The (U.S.) National Institutes of Health website has a webpage that states that it contains

reports, data and analyses of NIH research activities

I feel as though this sounds awkward. Would "reports, data and analysis of NIH research activities" be better phrasing, or is the current one technically correct?


Solution 1:

There is nothing at all wrong with the original phrasing, technically or otherwise.

Converting analyses to the singular is at best misleading, since it implies there is only one analysis, which is unlikely to be true.

Perhaps it goes some way to explaining OP's misgivings about the plural if I point out that it's common practice for UK tv news programmes, for example, to end by saying something like "For more in-depth analysis of the news, go to our website..." In that construct we probably wouldn't hear the plural, even though obviously it's more 'accurate'. I think the mass media tend to assume analyses is a 'technical' term, too 'highbrow' for many of their audience.

Solution 2:

"Analysis" can be used as a collective noun, so multiple analyses can be described as "analysis", unless you talk of it in units.

Solution 3:

"Analysis" is the singular noun; "analyses" is the plural.

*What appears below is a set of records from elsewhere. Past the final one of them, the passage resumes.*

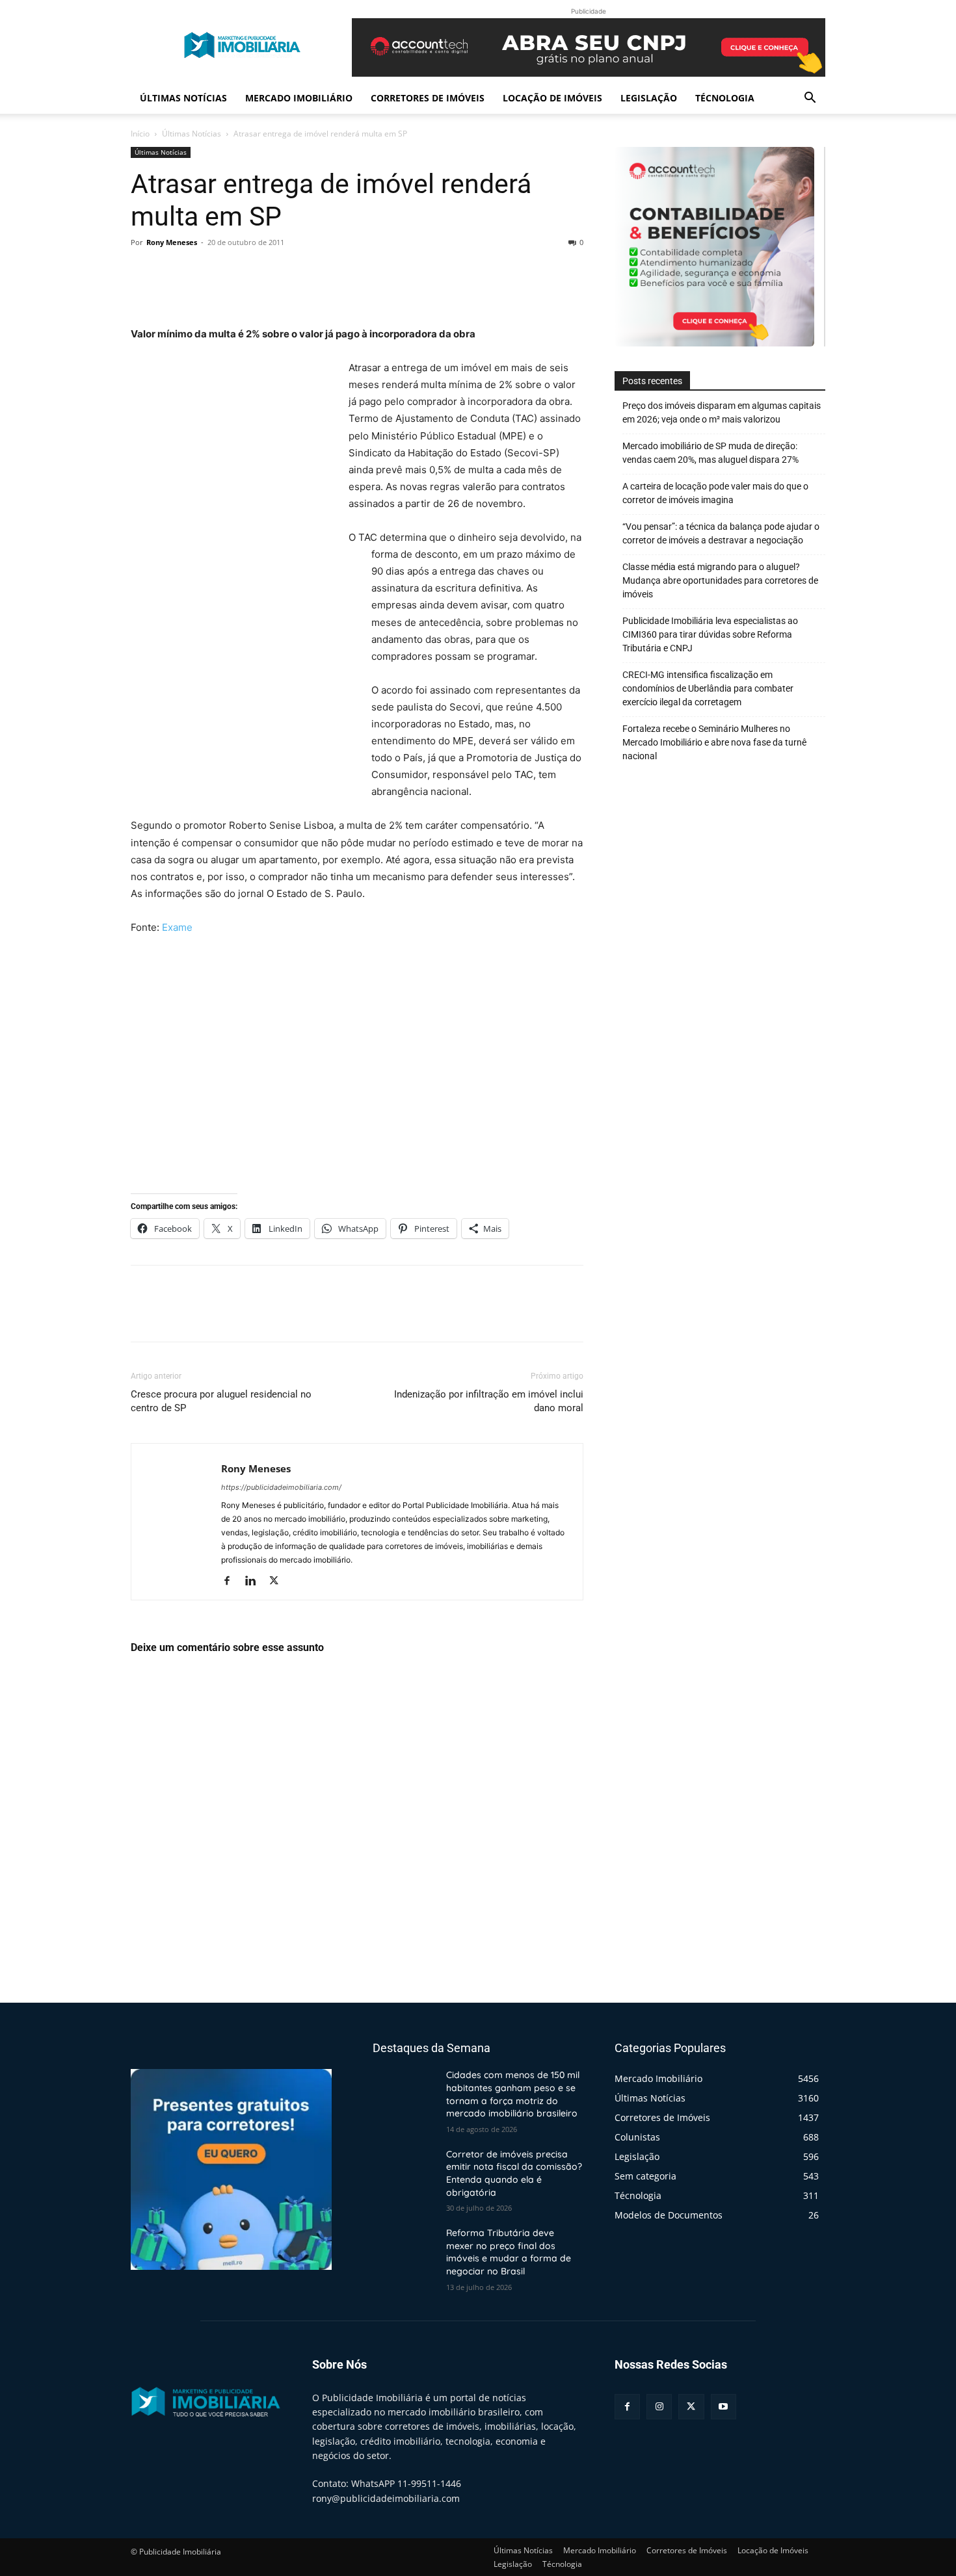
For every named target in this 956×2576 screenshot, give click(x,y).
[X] (174, 272)
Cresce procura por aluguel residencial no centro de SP (221, 1401)
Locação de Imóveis (552, 98)
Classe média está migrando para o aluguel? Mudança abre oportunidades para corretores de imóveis (720, 580)
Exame (177, 927)
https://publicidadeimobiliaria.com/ (281, 1487)
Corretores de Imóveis (428, 98)
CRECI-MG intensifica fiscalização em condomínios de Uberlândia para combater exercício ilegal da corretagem (707, 688)
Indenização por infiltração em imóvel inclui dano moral (488, 1401)
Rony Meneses (171, 242)
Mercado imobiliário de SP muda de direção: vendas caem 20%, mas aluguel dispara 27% (710, 453)
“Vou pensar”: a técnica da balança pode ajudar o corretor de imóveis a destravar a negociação (720, 533)
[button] (809, 99)
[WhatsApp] (233, 272)
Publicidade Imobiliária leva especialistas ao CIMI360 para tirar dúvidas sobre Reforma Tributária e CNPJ (710, 634)
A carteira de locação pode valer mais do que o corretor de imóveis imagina (715, 493)
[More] (264, 272)
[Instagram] (659, 2406)
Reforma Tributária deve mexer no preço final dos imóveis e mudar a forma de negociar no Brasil (508, 2252)
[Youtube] (723, 2406)
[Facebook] (144, 272)
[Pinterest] (204, 272)
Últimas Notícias (183, 98)
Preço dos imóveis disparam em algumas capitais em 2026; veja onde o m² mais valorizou (721, 412)
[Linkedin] (255, 1581)
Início (140, 133)
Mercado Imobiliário (298, 98)
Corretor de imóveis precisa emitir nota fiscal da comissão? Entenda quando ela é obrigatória (514, 2173)
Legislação (648, 98)
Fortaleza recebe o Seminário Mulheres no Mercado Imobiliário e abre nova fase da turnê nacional (714, 742)
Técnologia (724, 98)
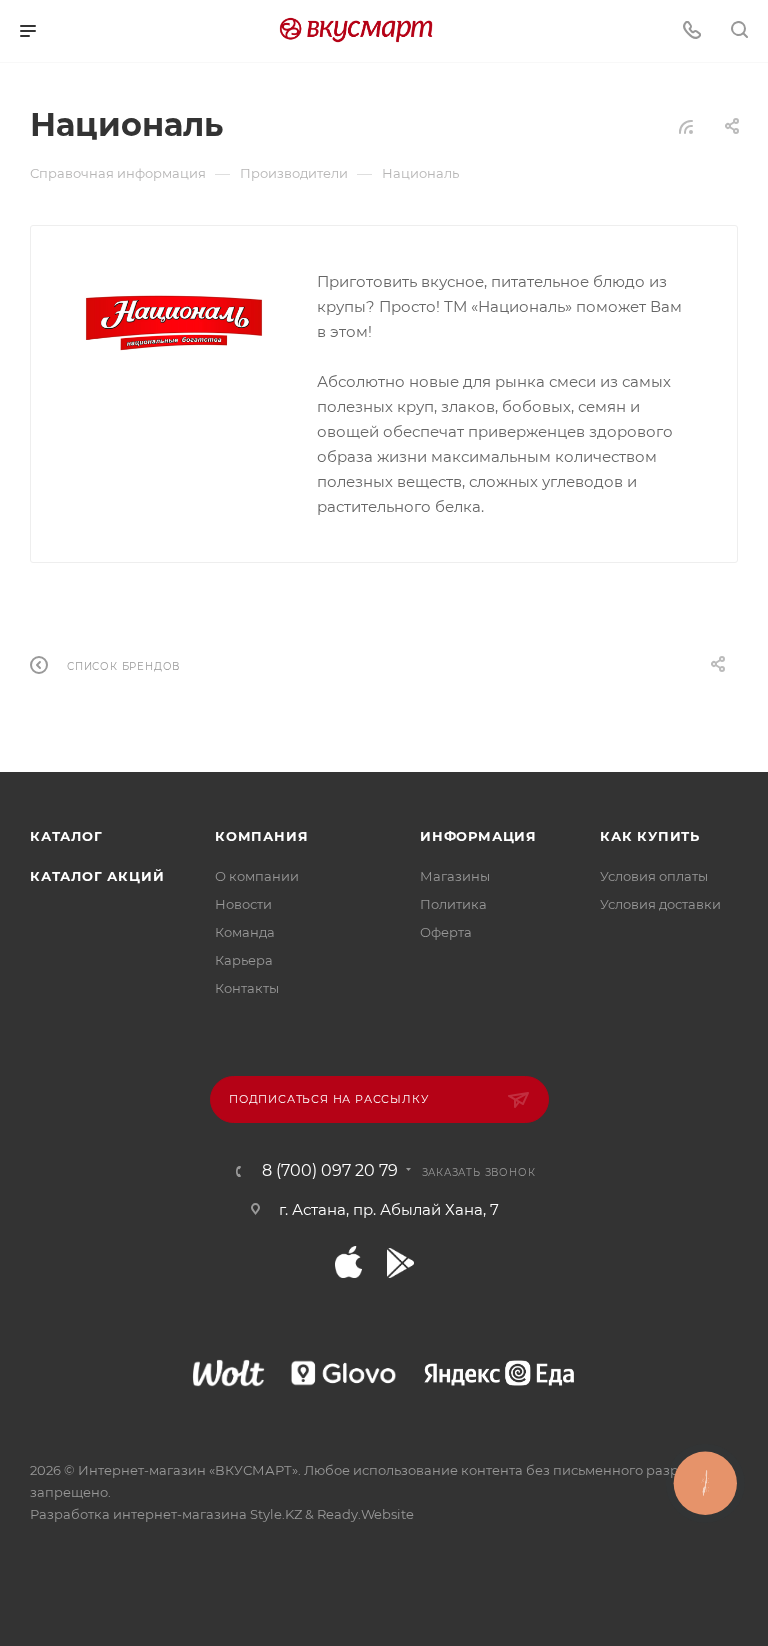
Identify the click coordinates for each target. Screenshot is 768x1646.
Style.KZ (276, 1514)
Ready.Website (365, 1514)
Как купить (650, 836)
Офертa (446, 932)
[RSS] (686, 126)
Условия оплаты (654, 876)
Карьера (244, 960)
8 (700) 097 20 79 (330, 1171)
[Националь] (174, 323)
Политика (453, 904)
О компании (257, 876)
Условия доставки (660, 904)
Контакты (247, 988)
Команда (245, 932)
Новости (243, 904)
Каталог (66, 836)
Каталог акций (97, 876)
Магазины (455, 876)
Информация (478, 836)
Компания (261, 836)
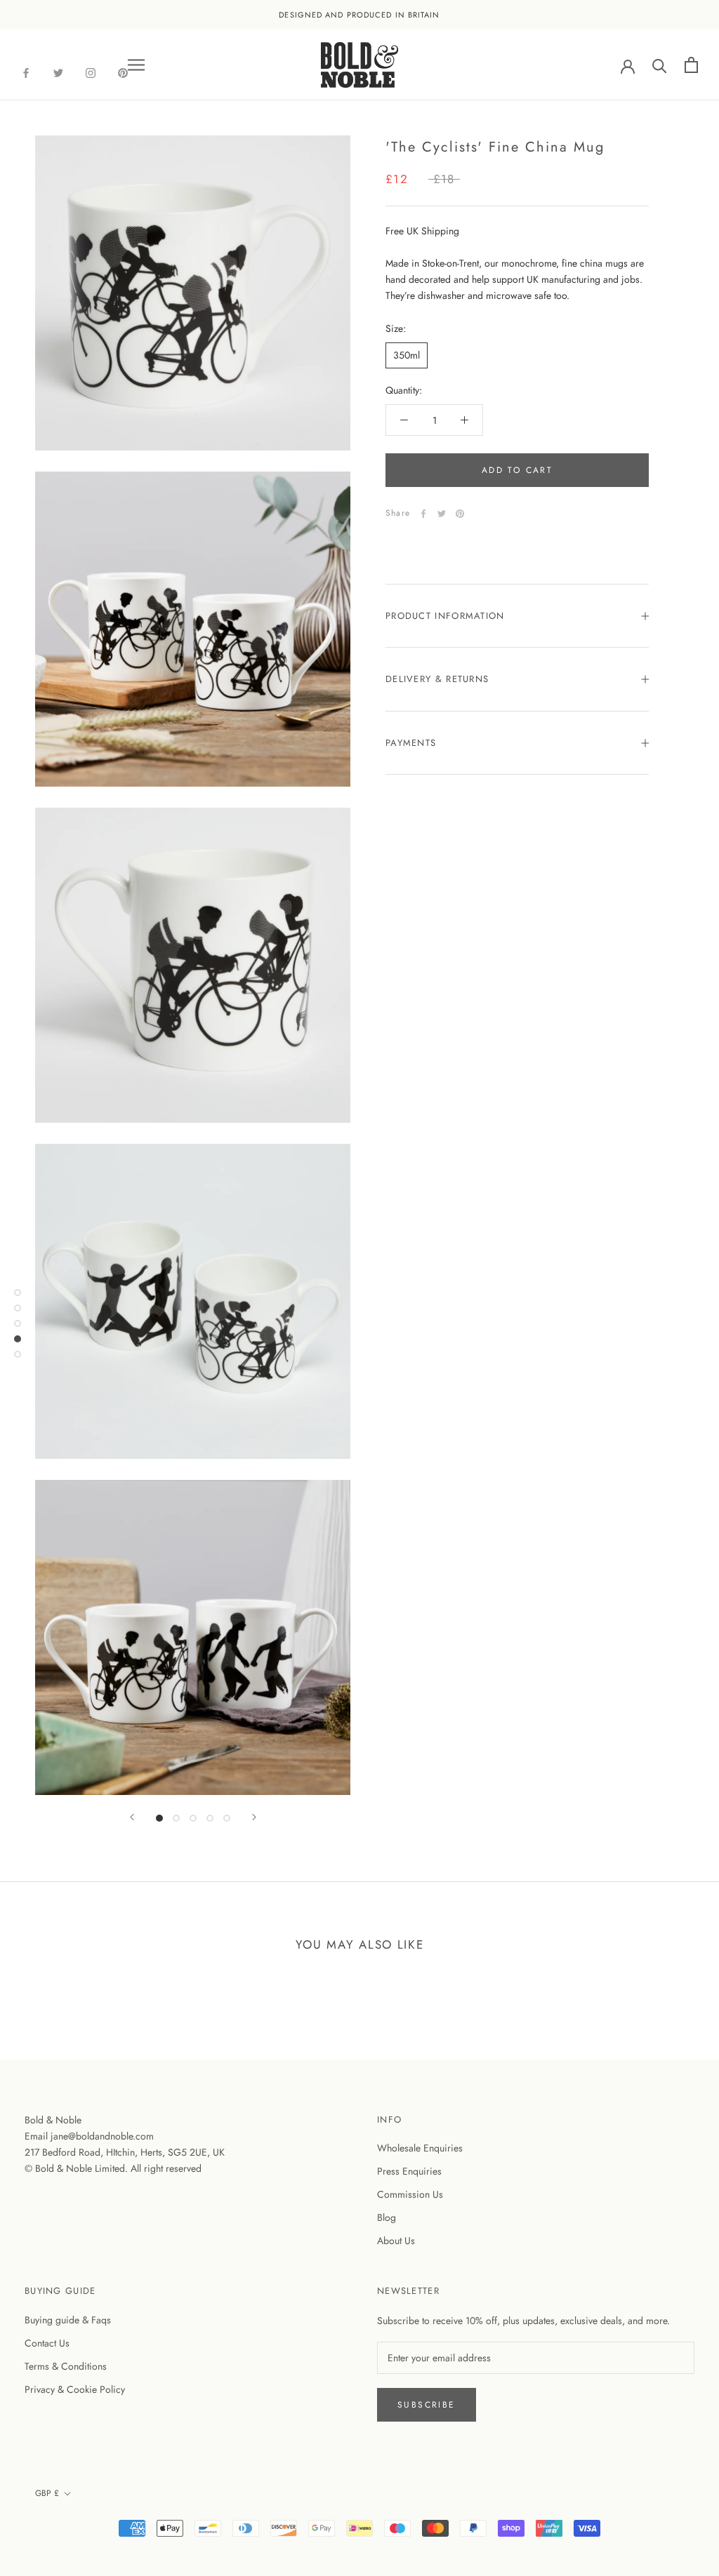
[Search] (659, 65)
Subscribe (426, 2404)
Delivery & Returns (437, 679)
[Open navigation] (136, 65)
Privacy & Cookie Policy (75, 2389)
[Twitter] (58, 72)
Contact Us (47, 2343)
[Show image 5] (226, 1818)
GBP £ (47, 2493)
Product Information (445, 615)
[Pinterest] (460, 513)
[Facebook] (26, 72)
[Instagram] (90, 72)
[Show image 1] (159, 1818)
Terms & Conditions (66, 2366)
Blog (386, 2217)
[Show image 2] (176, 1818)
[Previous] (132, 1817)
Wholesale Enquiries (420, 2148)
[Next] (254, 1817)
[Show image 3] (193, 1818)
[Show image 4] (209, 1818)
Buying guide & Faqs (68, 2320)
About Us (396, 2241)
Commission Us (410, 2194)
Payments (410, 742)
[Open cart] (691, 65)
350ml (406, 355)
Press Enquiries (409, 2171)
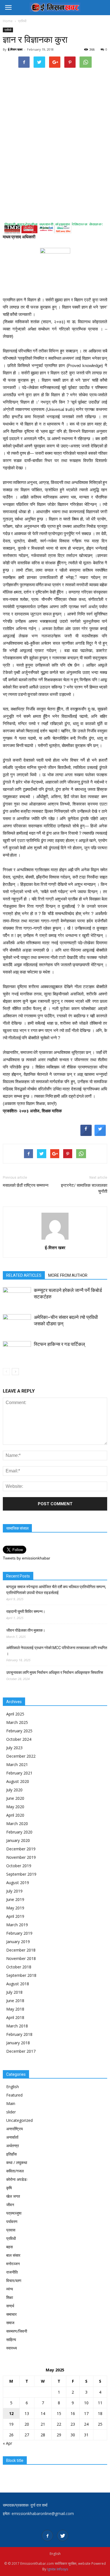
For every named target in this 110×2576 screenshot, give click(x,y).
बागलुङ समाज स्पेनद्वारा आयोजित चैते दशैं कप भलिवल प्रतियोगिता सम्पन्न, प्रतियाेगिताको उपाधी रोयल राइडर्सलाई (56, 1589)
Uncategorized (19, 2120)
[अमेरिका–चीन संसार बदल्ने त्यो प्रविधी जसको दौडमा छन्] (17, 1324)
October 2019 (18, 1865)
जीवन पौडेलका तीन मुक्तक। (25, 1630)
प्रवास (10, 2230)
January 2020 (18, 1840)
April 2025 (15, 1714)
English (12, 2086)
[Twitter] (62, 2535)
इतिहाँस (11, 2154)
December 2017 (21, 2051)
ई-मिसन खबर (15, 49)
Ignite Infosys (57, 2569)
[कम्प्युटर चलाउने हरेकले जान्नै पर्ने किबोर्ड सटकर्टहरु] (17, 1297)
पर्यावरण (11, 2221)
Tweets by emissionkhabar (26, 1558)
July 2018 (14, 1992)
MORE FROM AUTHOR (67, 1275)
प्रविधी (8, 30)
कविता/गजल (15, 2171)
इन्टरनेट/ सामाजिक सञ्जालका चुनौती (84, 1188)
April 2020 (15, 1815)
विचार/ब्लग (13, 2280)
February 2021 (19, 1773)
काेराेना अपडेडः (17, 2179)
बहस (9, 2246)
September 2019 (21, 1874)
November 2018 (21, 1958)
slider (11, 2112)
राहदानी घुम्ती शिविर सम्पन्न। (25, 1611)
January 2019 (18, 1941)
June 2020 (15, 1798)
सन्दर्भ (10, 2305)
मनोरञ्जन (13, 2263)
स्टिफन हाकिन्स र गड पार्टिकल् (59, 1344)
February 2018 (19, 2034)
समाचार (11, 2314)
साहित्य (11, 2339)
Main (10, 2103)
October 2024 (18, 1739)
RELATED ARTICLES (23, 1275)
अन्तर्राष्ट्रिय (14, 2128)
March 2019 (17, 1924)
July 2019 (14, 1891)
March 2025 (17, 1722)
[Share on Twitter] (100, 1134)
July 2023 (14, 1747)
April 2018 (15, 2017)
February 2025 (19, 1730)
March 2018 (17, 2026)
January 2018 (18, 2042)
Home (8, 21)
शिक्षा (9, 2297)
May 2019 (15, 1908)
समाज (10, 2322)
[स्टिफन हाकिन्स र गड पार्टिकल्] (17, 1351)
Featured (14, 2095)
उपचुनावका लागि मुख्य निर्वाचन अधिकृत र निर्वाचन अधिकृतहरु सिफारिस (54, 1672)
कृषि (9, 2187)
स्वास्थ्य (11, 2348)
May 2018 (15, 2009)
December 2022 (21, 1756)
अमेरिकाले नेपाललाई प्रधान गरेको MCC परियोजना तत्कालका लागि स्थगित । (56, 1650)
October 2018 (18, 1967)
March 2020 (17, 1823)
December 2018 (21, 1950)
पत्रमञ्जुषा (13, 2213)
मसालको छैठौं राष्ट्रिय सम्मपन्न (26, 1185)
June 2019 (15, 1899)
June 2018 (15, 2000)
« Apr (7, 2443)
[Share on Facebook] (86, 1134)
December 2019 (21, 1848)
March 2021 (17, 1764)
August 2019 (17, 1882)
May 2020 (15, 1806)
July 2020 (14, 1789)
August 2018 (17, 1983)
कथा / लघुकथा (16, 2162)
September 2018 (21, 1975)
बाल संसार (13, 2255)
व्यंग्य (9, 2289)
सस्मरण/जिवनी (16, 2331)
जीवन (10, 2204)
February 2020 (19, 1832)
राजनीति (12, 2272)
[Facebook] (47, 2535)
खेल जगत (13, 2196)
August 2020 (17, 1781)
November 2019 (21, 1857)
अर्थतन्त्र (12, 2145)
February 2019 (19, 1933)
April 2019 (15, 1916)
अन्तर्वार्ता (12, 2137)
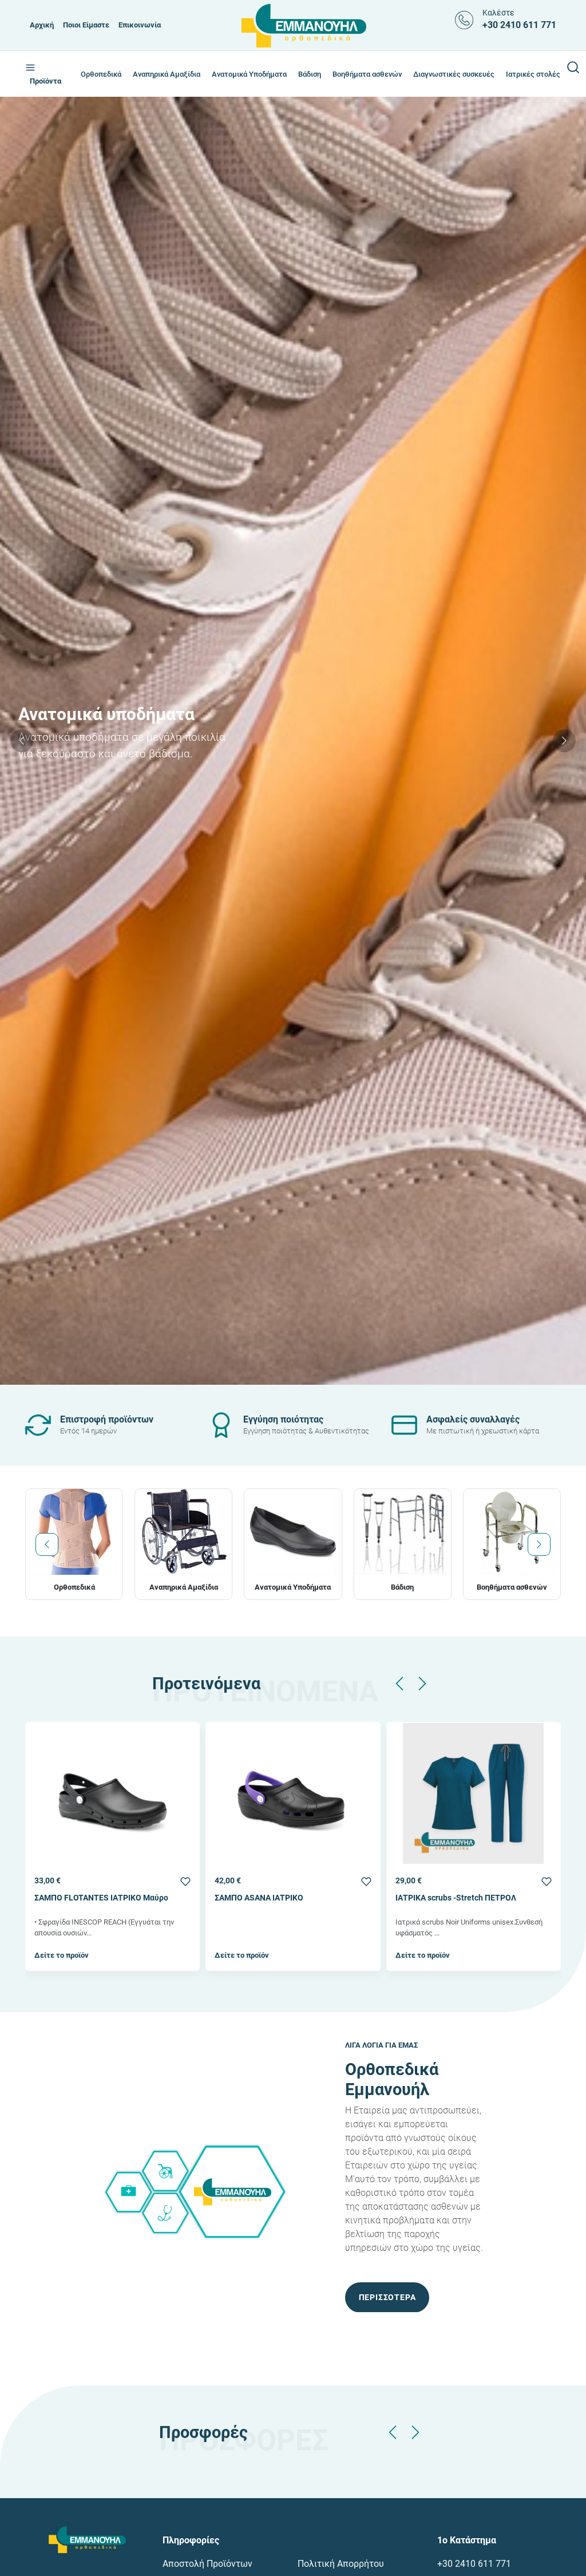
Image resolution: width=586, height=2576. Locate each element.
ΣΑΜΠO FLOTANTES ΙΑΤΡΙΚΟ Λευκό (461, 1898)
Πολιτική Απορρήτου (341, 2563)
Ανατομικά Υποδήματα (249, 74)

Since your object is plural ("NIH research activities"), the inference is that at least one "analysis" has been made of each single "NIH research activity", and thus there are many "analyses" of the "NIH research activities".

This is further borne out by the other subjects: "reports" and "data", both of which are plural ("data", though often used to describe a single piece of information, is the plural of "datum").

If you wanted to specify that, indeed, there was only one analysis made of all NIH research activities, you would say "reports, data, and an analysis of all NIH research activities", using an indefinite article to reinforce the singular.